Would it be appropriate for a company to conceal certain elements of a job description because they didn’t want to talk about it in the interview or thought it might make them look bad?
No? That would be terrible, you say? Why would it be okay for candidates then?
Job interviews are trust building exercises. Trust must be built on truth. Both parties must pledge allegiance to truth and let the chips land where they may. Anything else is a farce and all bets are off.
How will the company find out?
Trust me, the world is a small place. Your industry is much much smaller.
Let me tell you what happens when companies discover jobs are missing from a resume.
Questions are raised.
What is this person hiding? How do we know we can trust what else is being said? What else is not being said?
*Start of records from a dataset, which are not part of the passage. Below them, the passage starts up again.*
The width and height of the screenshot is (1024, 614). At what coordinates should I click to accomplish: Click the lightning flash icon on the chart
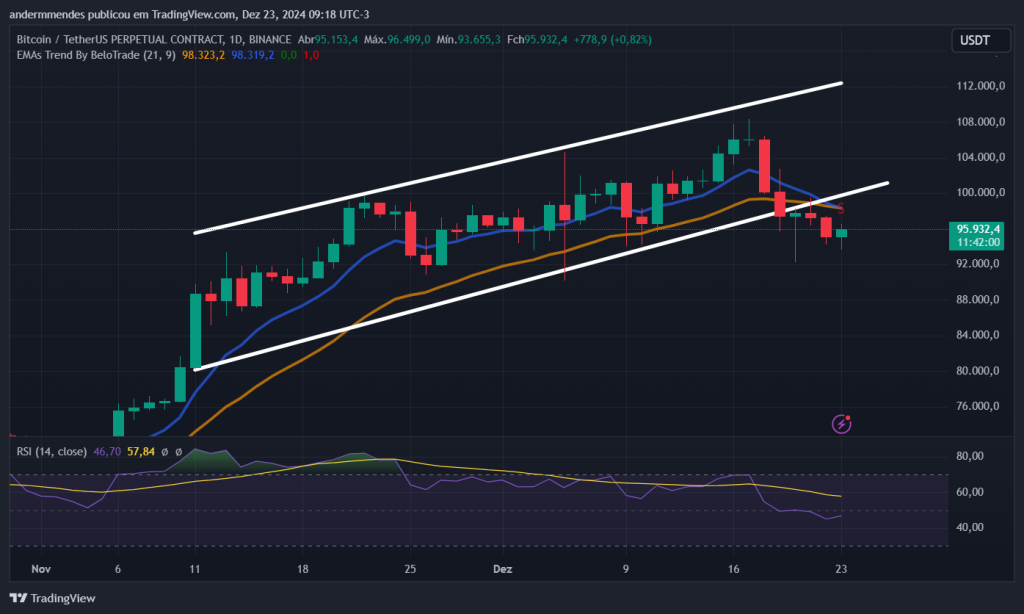pos(842,424)

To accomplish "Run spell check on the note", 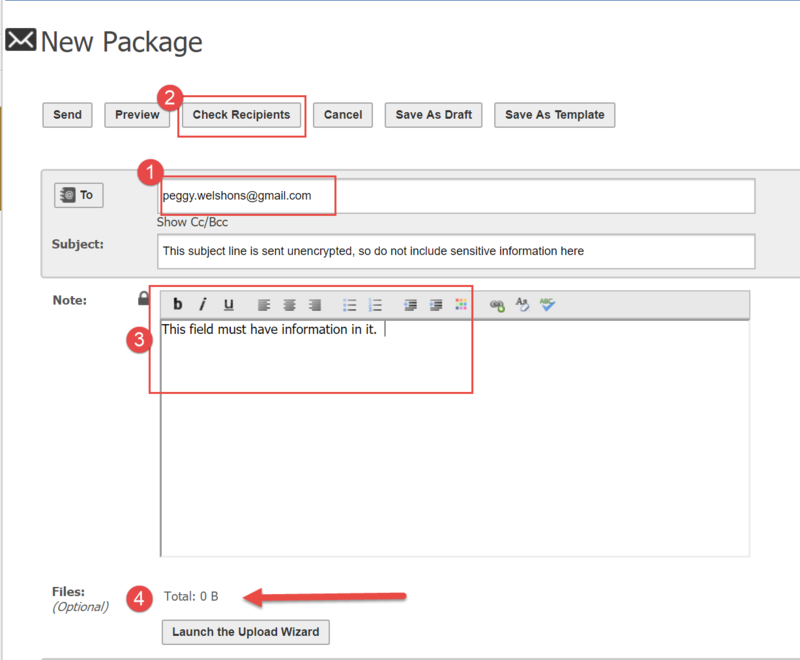I will pyautogui.click(x=547, y=304).
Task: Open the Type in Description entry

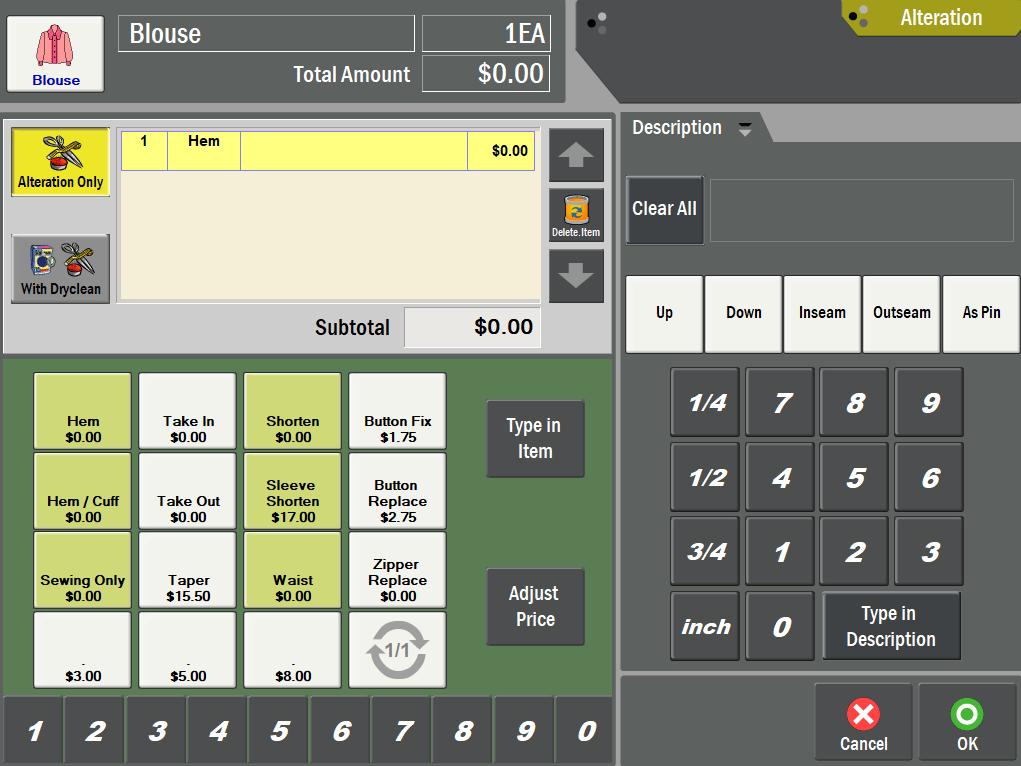Action: pos(891,626)
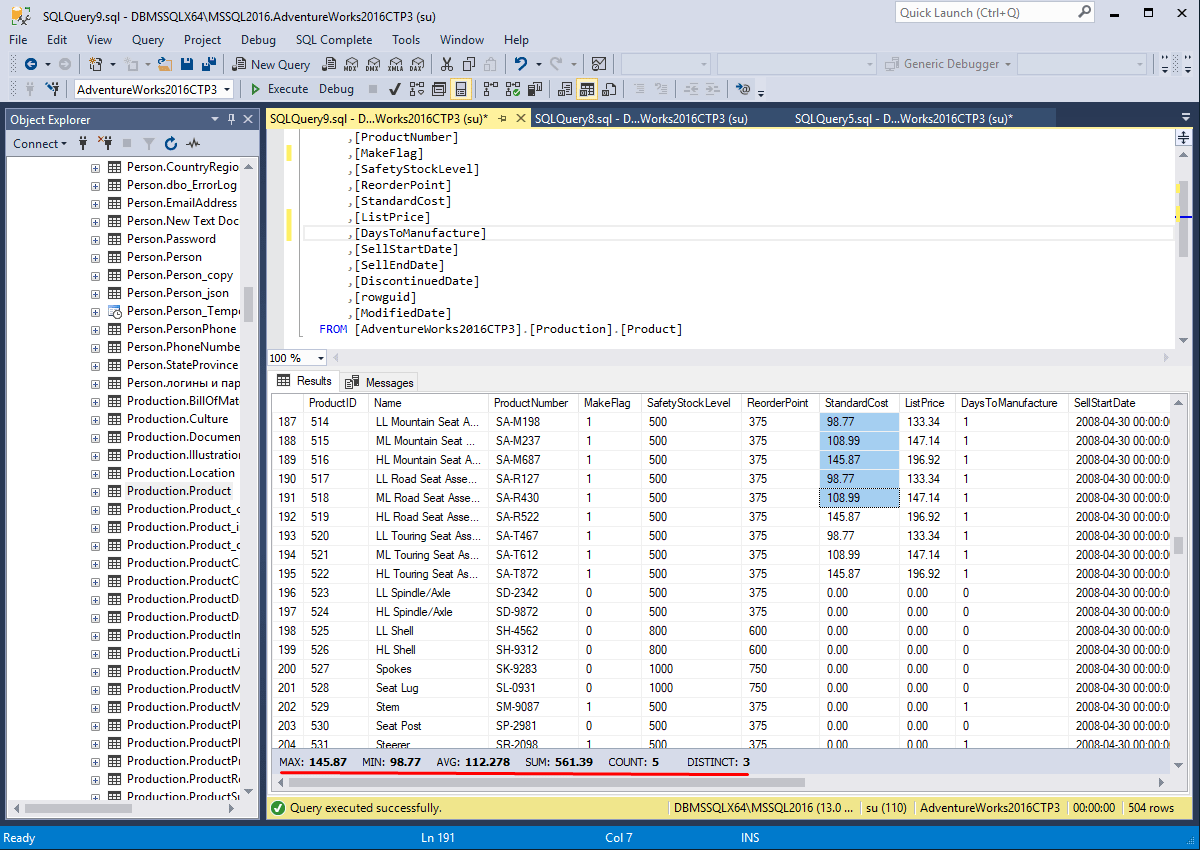Image resolution: width=1200 pixels, height=850 pixels.
Task: Open the Connect dropdown in Object Explorer
Action: coord(40,144)
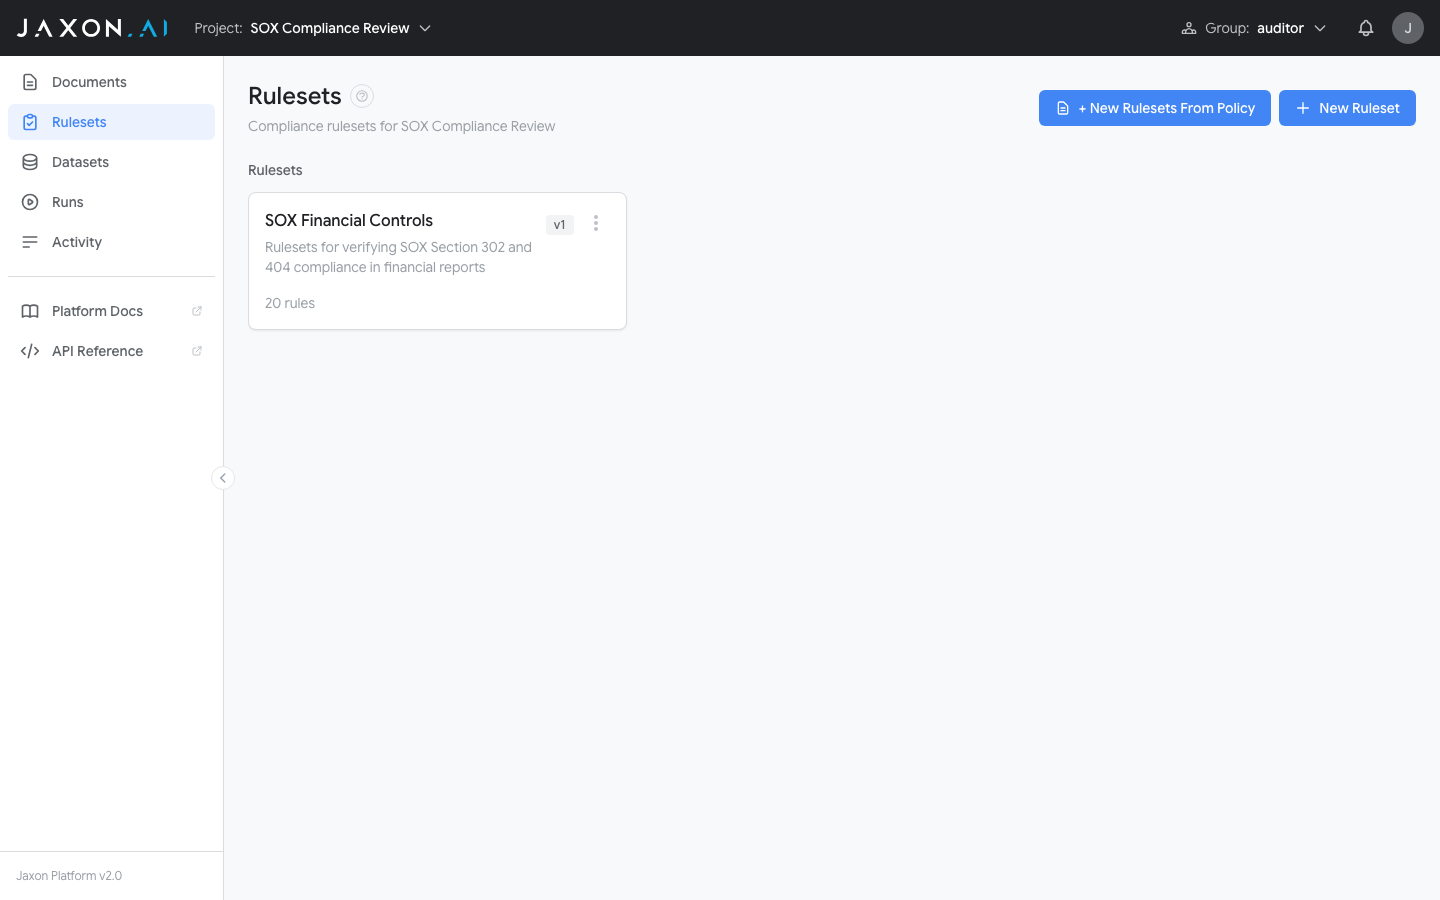Image resolution: width=1440 pixels, height=900 pixels.
Task: Create rulesets with New Rulesets From Policy
Action: coord(1154,107)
Is there something going on with this person that made them unfit there that will make them unfit here? What really happened?
These are good questions for any manager worth their salt to ask. Essential, responsible questions! No one in their right mind should hire while overlooking chronological gaps or short stints. Bad hires are expensive and painful for everyone! Everything means something.
For some companies it is a simple no-questions-asked deal killer.
BUT, as a candidate, you must understand that everything doesn’t have to mean something negative.
Being transparent about past mistakes and lessons learned contributes incredible relationship building authenticity to an interview.
A self-secure retrospective conversation about what was learned, mistakes to avoid, and how ownership was taken can be profoundly valuable to see how someone handles making a bad call or being on the losing end of a bad hire.
These are not failures, they are inflection points. Want to know someone? Find out what they do with their inflection points. It’s not like they won’t make mistakes if they work for you! How do they respond? Shame? Fear? Defensiveness? Ownership? Accountability? Humility? Remember, everything means something.
What about companies who wholesale screen out short-tenured candidates regardless of circumstance?
That’s their right. They have their reasons. They may avoid certain problems with this strategy and they may invite others. If they miss out on you, their loss. Move on. Life is too short to take it personally.
Interviewers, go easy on candidates. Don’t add to their fear complex.
Short stints are just data points. Your job is to understand how those data points connect, not to assume how they connect. Yes, short stints are a yellow flag, but they can point to a heroic story or a demonstration of exactly why you should hire this person.
Don’t jump to assumptions, you know what they do.